4. The €300,000 Non-Dom Flat Tax (Article 24-bis TUIR)
Article 24-bis of the TUIR offers a lump-sum flat tax on all foreign-source income for individuals who transfer their tax residency to Italy. The 2026 Budget Law raised the annual lump sum for new entrants to €300,000 (€50,000 per additional qualifying family member). Prior enrollees are grandfathered at their entry-year rate.5
| Entry year | Annual lump sum |
|---|---|
| Before August 2, 2023 | €100,000/year |
| August 2, 2023 – December 31, 2025 | €200,000/year |
| From January 1, 2026 | €300,000/year |
Requirements: must not have been Italian tax resident for 9 of the 10 preceding years. Duration: up to 15 years. Italian-source income remains subject to standard IRPEF.
Art. 24-bis for US Citizens: The FTC Lump-Sum Puzzle
At €300,000/year, the non-dom flat tax covers all foreign-source income with a single lump payment.
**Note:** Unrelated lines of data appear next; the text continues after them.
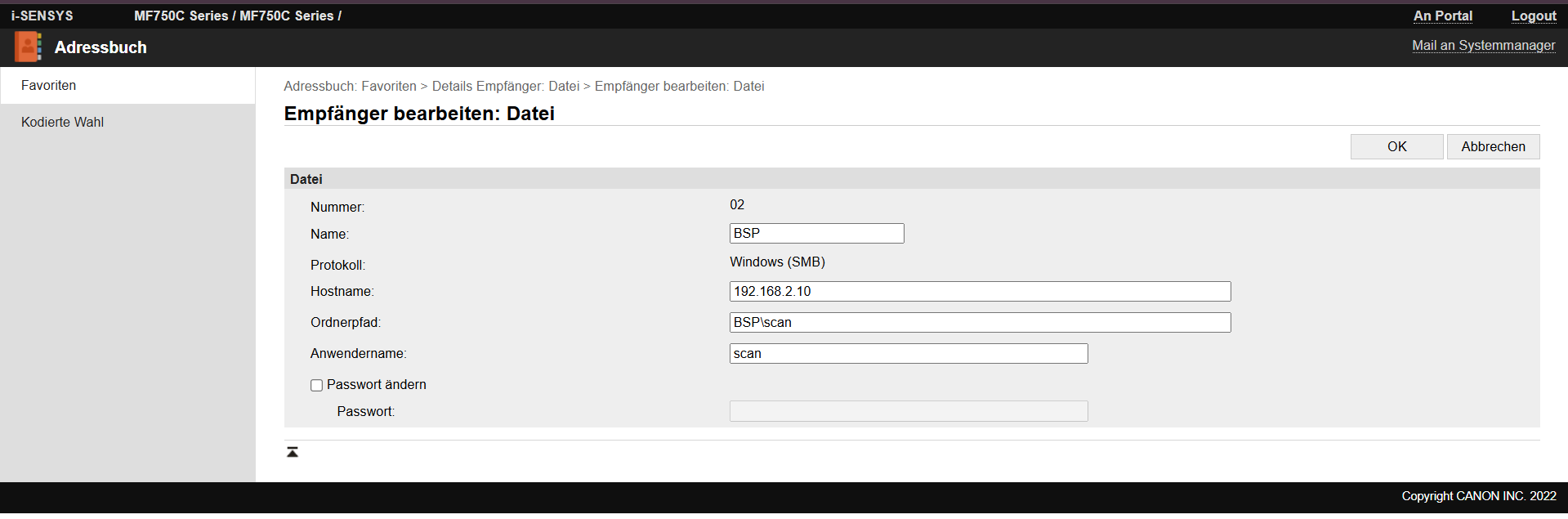Go to 'Adressbuch: Favoriten' in breadcrumb
This screenshot has width=1568, height=519.
point(350,86)
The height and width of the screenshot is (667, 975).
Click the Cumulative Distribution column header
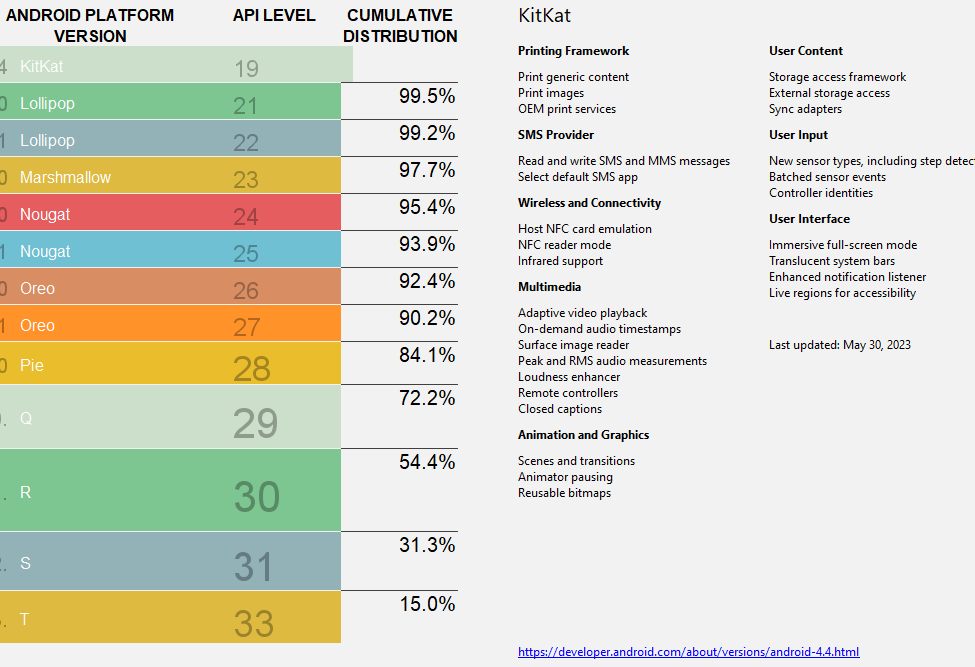pyautogui.click(x=400, y=25)
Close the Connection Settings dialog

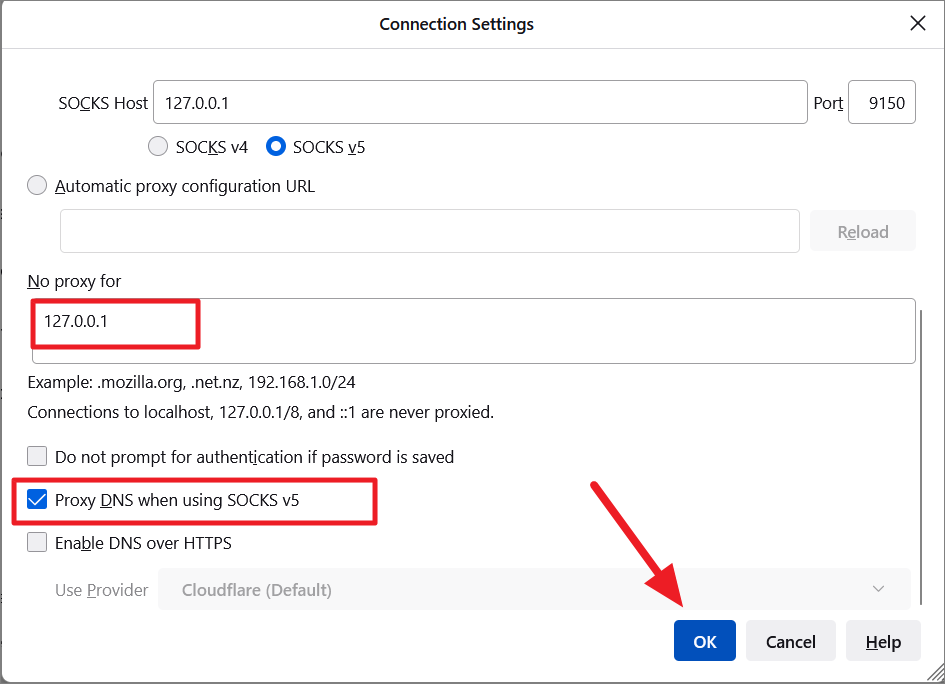pos(917,24)
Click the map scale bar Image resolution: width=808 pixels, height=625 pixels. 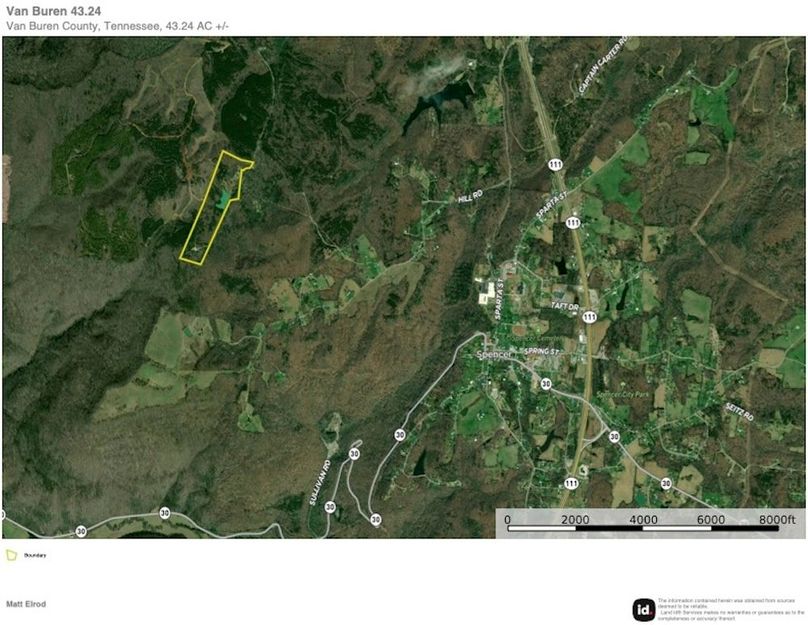point(650,525)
For US citizens, the €300,000 paid to Italy is potentially creditable as FTC against US taxes — but the FTC limitation formula (foreign income / total income × US tax liability) governs how much of the Italian lump sum is actually usable. For an individual with $2M+ of foreign income, €300,000 in Italian taxes may fully cover or substantially offset a multi-hundred-thousand-dollar US federal bill. For someone with $600,000 of foreign income, the FTC limitation may prevent using all €300,000 against US taxes — leaving a combined bill that's higher than standard-IRPEF FTC planning would produce.
The Art. 24-bis regime also exempts you from IVAFE and IVIE and removes the Quadro RW filing obligation. For high-net-worth US citizens with very large foreign asset bases, the IVAFE savings alone (0.2% annually on foreign financial assets) can be significant. A US citizen with $10M in US securities living in Italy under standard IRPEF would owe approximately €20,000/year in IVAFE. The €300,000 lump sum covers this — and then some.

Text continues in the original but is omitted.